No solo la burocracia estalinista cubana tiene el aburrimiento en sangre. También la oposición es aburrida como partido de ajedrez por radio.
No solo las ideas del aparatchiek son carne de mural y lema de matutino. También las denuncias de la disidencia, el lenguaje, la atmósfera plomiza que carga siempre a cuestas el activismo justo y honesto de Cuba suele ser un somnífero muy eficaz.
Es una oposición a la que le alcanza con tener la razón y punto. No se cree en la obligación de expandirse y sumar a mientras más librepensantes, mejor.
Mira al docto Antonio Rodiles si no. El único caso conocido de un activista político cuyas alocuciones parecen encaminadas a perder seguidores y no a ganarlos. Rodiles destila el mismo carisma que Salvador Valdés Mesa. Tú me dirás si entre ese opositor y ese vicepresidente los cubanos van a querer escoger algo.

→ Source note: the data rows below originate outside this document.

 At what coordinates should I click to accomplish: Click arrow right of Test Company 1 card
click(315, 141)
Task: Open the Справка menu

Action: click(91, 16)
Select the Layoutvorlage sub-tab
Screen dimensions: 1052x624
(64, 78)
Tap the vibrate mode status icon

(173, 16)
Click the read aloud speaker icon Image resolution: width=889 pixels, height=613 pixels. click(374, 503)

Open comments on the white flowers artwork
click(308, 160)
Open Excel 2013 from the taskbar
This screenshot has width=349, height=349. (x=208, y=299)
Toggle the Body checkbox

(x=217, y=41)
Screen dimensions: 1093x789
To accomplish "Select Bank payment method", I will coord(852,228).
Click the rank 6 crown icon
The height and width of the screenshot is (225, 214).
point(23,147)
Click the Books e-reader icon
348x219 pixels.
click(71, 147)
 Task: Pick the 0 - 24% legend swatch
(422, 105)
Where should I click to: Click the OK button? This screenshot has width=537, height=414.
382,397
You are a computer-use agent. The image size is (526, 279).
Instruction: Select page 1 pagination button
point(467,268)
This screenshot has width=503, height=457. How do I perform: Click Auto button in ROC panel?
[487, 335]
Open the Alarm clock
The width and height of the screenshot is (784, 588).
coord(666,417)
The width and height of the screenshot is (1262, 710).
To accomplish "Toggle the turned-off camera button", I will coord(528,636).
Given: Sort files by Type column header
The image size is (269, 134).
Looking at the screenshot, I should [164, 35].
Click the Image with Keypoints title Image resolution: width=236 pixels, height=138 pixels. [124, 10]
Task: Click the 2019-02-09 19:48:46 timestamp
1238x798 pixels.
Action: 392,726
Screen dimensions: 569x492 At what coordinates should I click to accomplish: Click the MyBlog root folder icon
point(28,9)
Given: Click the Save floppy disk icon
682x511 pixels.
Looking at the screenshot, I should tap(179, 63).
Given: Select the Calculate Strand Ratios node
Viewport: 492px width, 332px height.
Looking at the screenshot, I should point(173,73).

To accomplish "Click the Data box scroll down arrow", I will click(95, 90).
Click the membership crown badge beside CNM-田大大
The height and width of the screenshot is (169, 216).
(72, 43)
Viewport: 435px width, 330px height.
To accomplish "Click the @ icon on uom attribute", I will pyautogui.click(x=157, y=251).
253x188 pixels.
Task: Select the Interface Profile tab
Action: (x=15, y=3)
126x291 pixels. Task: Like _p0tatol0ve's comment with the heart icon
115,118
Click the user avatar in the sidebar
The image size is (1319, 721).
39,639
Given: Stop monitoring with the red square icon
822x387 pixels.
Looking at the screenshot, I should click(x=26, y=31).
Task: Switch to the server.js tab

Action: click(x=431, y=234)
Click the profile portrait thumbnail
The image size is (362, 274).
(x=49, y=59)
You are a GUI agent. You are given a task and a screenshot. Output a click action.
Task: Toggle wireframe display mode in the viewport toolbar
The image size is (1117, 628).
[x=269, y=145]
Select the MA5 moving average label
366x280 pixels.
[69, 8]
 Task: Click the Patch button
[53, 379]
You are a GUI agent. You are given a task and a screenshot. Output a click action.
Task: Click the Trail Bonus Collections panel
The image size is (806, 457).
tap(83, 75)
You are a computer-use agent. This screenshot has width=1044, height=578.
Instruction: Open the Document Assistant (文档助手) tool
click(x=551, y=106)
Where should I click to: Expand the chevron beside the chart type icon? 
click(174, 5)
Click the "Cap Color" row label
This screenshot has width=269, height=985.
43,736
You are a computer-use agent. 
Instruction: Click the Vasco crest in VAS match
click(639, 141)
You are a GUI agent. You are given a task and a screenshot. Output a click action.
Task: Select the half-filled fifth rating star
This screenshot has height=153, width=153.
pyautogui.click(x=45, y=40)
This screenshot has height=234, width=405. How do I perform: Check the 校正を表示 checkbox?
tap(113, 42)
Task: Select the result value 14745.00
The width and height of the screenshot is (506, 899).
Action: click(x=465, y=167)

Por eso cualquier manifestación pública de una cooperativa de chamaquitos que se matan en videojuegos por intranet, o de activistas contra el maltrato animal, o cualquier performance como este, desacralizador de bustos patéticos y pintor de letreros como dardos, me parece estupendo para un escenario cubano que debe empezar a parecerse a cualquier futurismo, sea de Bradbury o de Kubrick o de Marinetti; cualquiera menos el que los vejestorios que aún sobreviven a la biología insisten en imponer en el país.
La Cuba que debe romper el asfalto y florecer contra todo pronóstico, tendrá que sacudirse de encima tanto símbolo castrista que le han enjorquetado con la cantaleta de que son símbolos patrios. Habrá que trillar símbolos como trillan las abuelas el arroz de la bodega: símbolo de raza, que no chilla, a este lado, símbolo impostado y falseado a este otro.
Y desmontar la enorme trama simbólica de sesenta (y un quema´o) años de vandalismo estatal significa, de entrada, desacralizar tanto poema ideológico, tanta cinematografía miliciana, tanto kitsch elevado a símbolo patrio.
Si me dejan a mí, yo utilizo el yeso de todos los busticos martianos fundidos para entablillar huesos rotos o luxados, que buena falta que nos hace en los hospitales.
Por lo pronto nadie puede quitarle a los Clandestinos la condición de colectivo destacado en esta emulación. Están sobrecumpliendo el plan quinquenal de chacalismos contra símbolos castristas, por adelantado, y eso es digno de un aplauso deportivo.